All these contributions have conducted to several publications in international conferences and workshops in artificial intelligence and data mining such as the "International Joint Conference on Neural Networks" and "International Joint Conference on Knowledge Discovery, Knowledge".

Impact

Thanks to the research results obtained in LUSIS chair, the chair has just been renewed for another 4 years with a budget of 825k€ and another line of research related to microbiota and health. It is planned to hire a full-time researcher to work on these lines of research and help with advising the students.

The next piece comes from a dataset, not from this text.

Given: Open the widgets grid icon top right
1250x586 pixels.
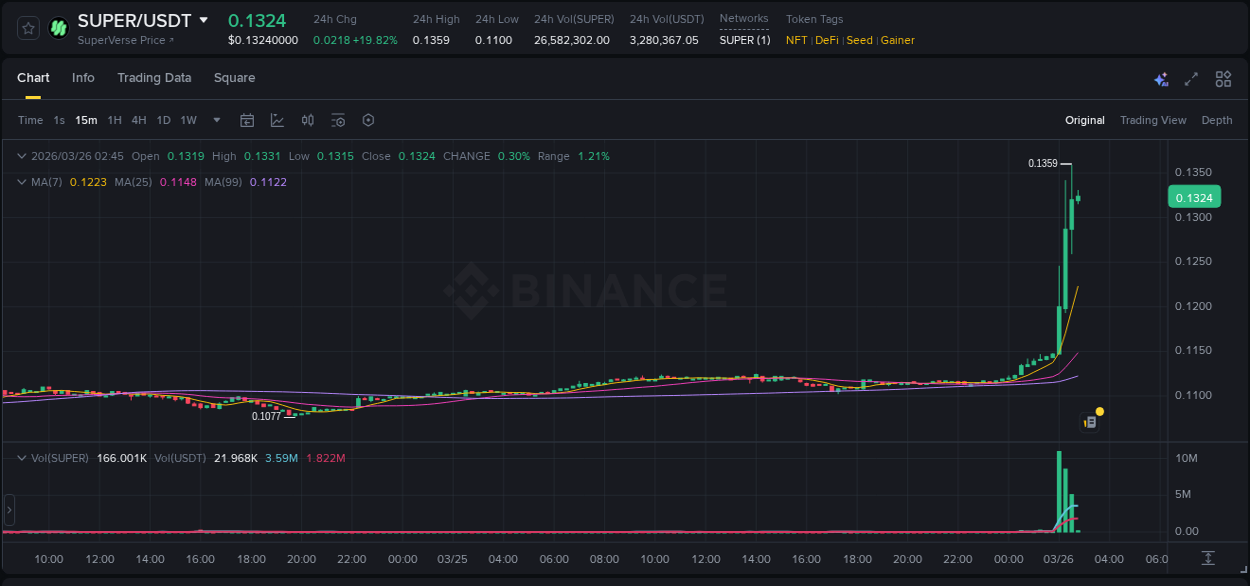Looking at the screenshot, I should coord(1223,78).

DesCartes - Intelligent Modelling for Decision-making in Critical Urban Systems

Context

DesCartes project is one of the project that have been launched in 2021 by the Campus for Research Excellence and Technological Enterprise (CREATE) program ported by the National Research Foundation in Singapore. CREATE is an international collaboratory housing research centres set up by top universities. At CREATE, researchers from diverse disciplines and backgrounds work closely together to perform cutting-edge research in strategic areas of interest, for translation into practical applications leading to positive economic and societal outcomes for Singapore. The interdisciplinary research centres at CREATE focus on four areas of interdisciplinary thematic areas of research, namely human systems, energy systems, environmental systems and urban systems.

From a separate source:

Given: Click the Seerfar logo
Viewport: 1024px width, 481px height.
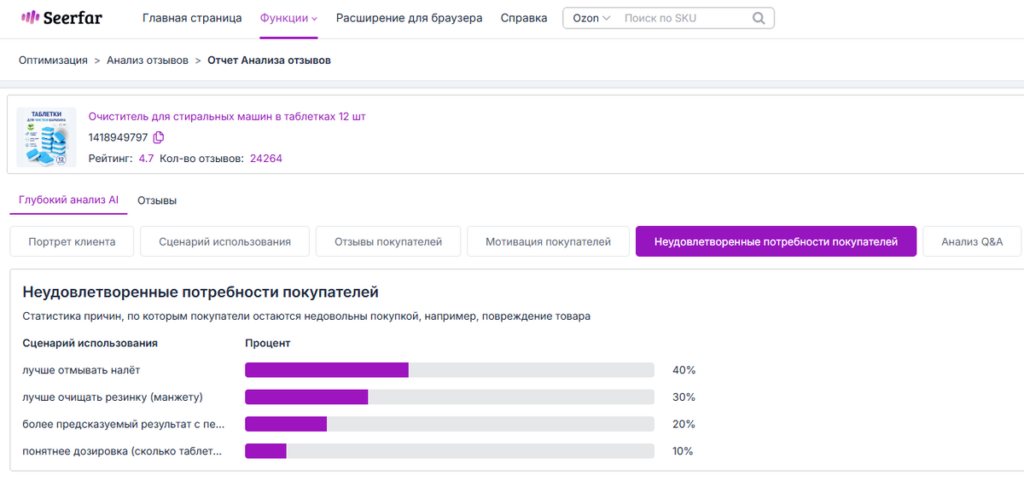Looking at the screenshot, I should tap(61, 18).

In this setting DesCartes a five years research program funded by CNRS@CREATE Singapore for 25ME [2021-2026]. Its main objective is to build AI-based Decision making techniques for Critical Urban Systems in the context of smart cities. This project provided funding for 3 Ph.D. theses and 3 Post-docs co-supervised with colleagues from NSU (e.g. Vincent Y. F. Tan). Yuting FENG, a former Ph.D. student of LaHDAK, has been recruited as a research fellow at NSU.

Contribution

LaHDAK team is leading the WP2 that focuses on hybrid artificial intelligence (HAI) whose objective is to contribute to intelligent-control, developing efficient and effective techniques for decision making under uncertainty, which are paramount in many application scenarios, and in particular in urban systems. Further, WP2 considers smart data in scenarios with limited/constrained data and resources (e.g., with throttled or streaming data, or in the presence of selection bias), based on complex (e.g., graphs) or uncertain/incomplete data, possibly in online and adaptive processes.

The work conducted in DesCartes program has already led to several publications in very prestigious international conferences such as the Web Conference 2024.

Impact

This project has played an extremely important role in raising the international visibility of the team and fructifying numerous collaborations with both academic and industrial partners.